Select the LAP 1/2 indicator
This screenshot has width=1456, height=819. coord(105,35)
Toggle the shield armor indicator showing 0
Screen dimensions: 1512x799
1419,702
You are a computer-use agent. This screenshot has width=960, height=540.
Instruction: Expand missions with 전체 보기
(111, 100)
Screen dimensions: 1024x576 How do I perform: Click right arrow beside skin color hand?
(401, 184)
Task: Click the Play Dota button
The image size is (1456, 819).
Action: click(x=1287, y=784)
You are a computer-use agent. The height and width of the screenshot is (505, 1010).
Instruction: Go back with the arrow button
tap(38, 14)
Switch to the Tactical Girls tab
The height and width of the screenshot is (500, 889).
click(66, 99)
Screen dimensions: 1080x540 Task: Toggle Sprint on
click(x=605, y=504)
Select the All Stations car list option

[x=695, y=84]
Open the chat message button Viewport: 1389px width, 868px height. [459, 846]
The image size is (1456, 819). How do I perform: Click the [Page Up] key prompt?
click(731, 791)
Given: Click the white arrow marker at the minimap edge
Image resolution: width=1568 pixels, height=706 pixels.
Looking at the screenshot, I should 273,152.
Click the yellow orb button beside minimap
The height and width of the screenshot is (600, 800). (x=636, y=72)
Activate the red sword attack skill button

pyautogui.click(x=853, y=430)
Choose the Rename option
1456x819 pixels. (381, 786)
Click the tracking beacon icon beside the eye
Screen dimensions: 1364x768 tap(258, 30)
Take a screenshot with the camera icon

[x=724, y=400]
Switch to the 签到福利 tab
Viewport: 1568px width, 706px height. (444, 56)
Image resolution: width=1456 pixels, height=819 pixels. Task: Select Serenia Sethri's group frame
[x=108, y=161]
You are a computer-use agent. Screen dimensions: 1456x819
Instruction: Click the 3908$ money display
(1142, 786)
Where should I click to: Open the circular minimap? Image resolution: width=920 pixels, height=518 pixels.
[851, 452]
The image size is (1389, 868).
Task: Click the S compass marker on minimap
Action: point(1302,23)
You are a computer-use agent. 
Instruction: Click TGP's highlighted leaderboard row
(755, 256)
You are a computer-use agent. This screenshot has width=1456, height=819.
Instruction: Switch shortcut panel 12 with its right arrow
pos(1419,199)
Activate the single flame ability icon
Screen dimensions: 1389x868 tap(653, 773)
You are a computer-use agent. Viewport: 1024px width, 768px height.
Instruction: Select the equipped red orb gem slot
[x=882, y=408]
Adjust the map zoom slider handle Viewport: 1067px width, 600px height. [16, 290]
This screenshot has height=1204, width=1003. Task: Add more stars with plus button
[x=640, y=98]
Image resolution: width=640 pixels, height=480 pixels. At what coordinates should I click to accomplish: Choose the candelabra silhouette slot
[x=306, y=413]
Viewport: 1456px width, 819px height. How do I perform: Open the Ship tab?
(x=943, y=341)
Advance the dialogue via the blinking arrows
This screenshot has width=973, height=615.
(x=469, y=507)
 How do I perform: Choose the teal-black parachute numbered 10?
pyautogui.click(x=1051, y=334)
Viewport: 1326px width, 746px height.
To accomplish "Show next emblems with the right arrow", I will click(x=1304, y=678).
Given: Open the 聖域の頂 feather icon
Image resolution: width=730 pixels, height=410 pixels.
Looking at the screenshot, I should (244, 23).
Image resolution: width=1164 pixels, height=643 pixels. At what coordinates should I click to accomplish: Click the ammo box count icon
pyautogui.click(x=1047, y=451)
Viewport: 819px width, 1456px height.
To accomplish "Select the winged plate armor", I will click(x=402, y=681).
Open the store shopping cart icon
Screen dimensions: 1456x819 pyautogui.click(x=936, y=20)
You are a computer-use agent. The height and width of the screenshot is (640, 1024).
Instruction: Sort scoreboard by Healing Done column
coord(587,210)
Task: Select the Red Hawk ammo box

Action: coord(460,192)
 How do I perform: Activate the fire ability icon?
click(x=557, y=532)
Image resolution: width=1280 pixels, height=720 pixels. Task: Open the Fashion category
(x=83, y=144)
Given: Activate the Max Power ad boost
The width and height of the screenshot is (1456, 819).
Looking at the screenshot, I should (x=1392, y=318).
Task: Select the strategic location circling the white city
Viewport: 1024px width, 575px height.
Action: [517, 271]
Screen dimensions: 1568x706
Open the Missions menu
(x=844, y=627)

WRITTEN PROBLEM: Copy out the whole listing above, putting "Damage Dealt" in place of "Healing Done" and leaving everything else unchanged.

COMPLETE ANSWER:
Select the LAP 1/2 indicator
This screenshot has width=1456, height=819. coord(105,35)
Toggle the shield armor indicator showing 0
Screen dimensions: 1512x799
1419,702
You are a computer-use agent. This screenshot has width=960, height=540.
Instruction: Expand missions with 전체 보기
(111, 100)
Screen dimensions: 1024x576 How do I perform: Click right arrow beside skin color hand?
(401, 184)
Task: Click the Play Dota button
The image size is (1456, 819).
Action: click(x=1287, y=784)
You are a computer-use agent. The height and width of the screenshot is (505, 1010).
Instruction: Go back with the arrow button
tap(38, 14)
Switch to the Tactical Girls tab
The height and width of the screenshot is (500, 889).
click(66, 99)
Screen dimensions: 1080x540 Task: Toggle Sprint on
click(x=605, y=504)
Select the All Stations car list option

[x=695, y=84]
Open the chat message button Viewport: 1389px width, 868px height. [459, 846]
The image size is (1456, 819). How do I perform: Click the [Page Up] key prompt?
click(731, 791)
Given: Click the white arrow marker at the minimap edge
Image resolution: width=1568 pixels, height=706 pixels.
Looking at the screenshot, I should 273,152.
Click the yellow orb button beside minimap
The height and width of the screenshot is (600, 800). (x=636, y=72)
Activate the red sword attack skill button

pyautogui.click(x=853, y=430)
Choose the Rename option
1456x819 pixels. (381, 786)
Click the tracking beacon icon beside the eye
Screen dimensions: 1364x768 tap(258, 30)
Take a screenshot with the camera icon

[x=724, y=400]
Switch to the 签到福利 tab
Viewport: 1568px width, 706px height. (444, 56)
Image resolution: width=1456 pixels, height=819 pixels. Task: Select Serenia Sethri's group frame
[x=108, y=161]
You are a computer-use agent. Screen dimensions: 1456x819
Instruction: Click the 3908$ money display
(1142, 786)
Where should I click to: Open the circular minimap? Image resolution: width=920 pixels, height=518 pixels.
[851, 452]
The image size is (1389, 868).
Task: Click the S compass marker on minimap
Action: point(1302,23)
You are a computer-use agent. 
Instruction: Click TGP's highlighted leaderboard row
(755, 256)
You are a computer-use agent. This screenshot has width=1456, height=819.
Instruction: Switch shortcut panel 12 with its right arrow
pos(1419,199)
Activate the single flame ability icon
Screen dimensions: 1389x868 tap(653, 773)
You are a computer-use agent. Viewport: 1024px width, 768px height.
Instruction: Select the equipped red orb gem slot
[x=882, y=408]
Adjust the map zoom slider handle Viewport: 1067px width, 600px height. [16, 290]
This screenshot has height=1204, width=1003. Task: Add more stars with plus button
[x=640, y=98]
Image resolution: width=640 pixels, height=480 pixels. At what coordinates should I click to accomplish: Choose the candelabra silhouette slot
[x=306, y=413]
Viewport: 1456px width, 819px height. How do I perform: Open the Ship tab?
(x=943, y=341)
Advance the dialogue via the blinking arrows
This screenshot has width=973, height=615.
(x=469, y=507)
 How do I perform: Choose the teal-black parachute numbered 10?
pyautogui.click(x=1051, y=334)
Viewport: 1326px width, 746px height.
To accomplish "Show next emblems with the right arrow", I will click(x=1304, y=678).
Given: Open the 聖域の頂 feather icon
Image resolution: width=730 pixels, height=410 pixels.
Looking at the screenshot, I should (244, 23).
Image resolution: width=1164 pixels, height=643 pixels. At what coordinates should I click to accomplish: Click the ammo box count icon
pyautogui.click(x=1047, y=451)
Viewport: 819px width, 1456px height.
To accomplish "Select the winged plate armor", I will click(x=402, y=681).
Open the store shopping cart icon
Screen dimensions: 1456x819 pyautogui.click(x=936, y=20)
You are a computer-use agent. The height and width of the screenshot is (640, 1024).
Instruction: Sort scoreboard by Damage Dealt column
coord(587,210)
Task: Select the Red Hawk ammo box

Action: coord(460,192)
 How do I perform: Activate the fire ability icon?
click(x=557, y=532)
Image resolution: width=1280 pixels, height=720 pixels. Task: Open the Fashion category
(x=83, y=144)
Given: Activate the Max Power ad boost
The width and height of the screenshot is (1456, 819).
Looking at the screenshot, I should (x=1392, y=318).
Task: Select the strategic location circling the white city
Viewport: 1024px width, 575px height.
Action: [517, 271]
Screen dimensions: 1568x706
Open the Missions menu
(x=844, y=627)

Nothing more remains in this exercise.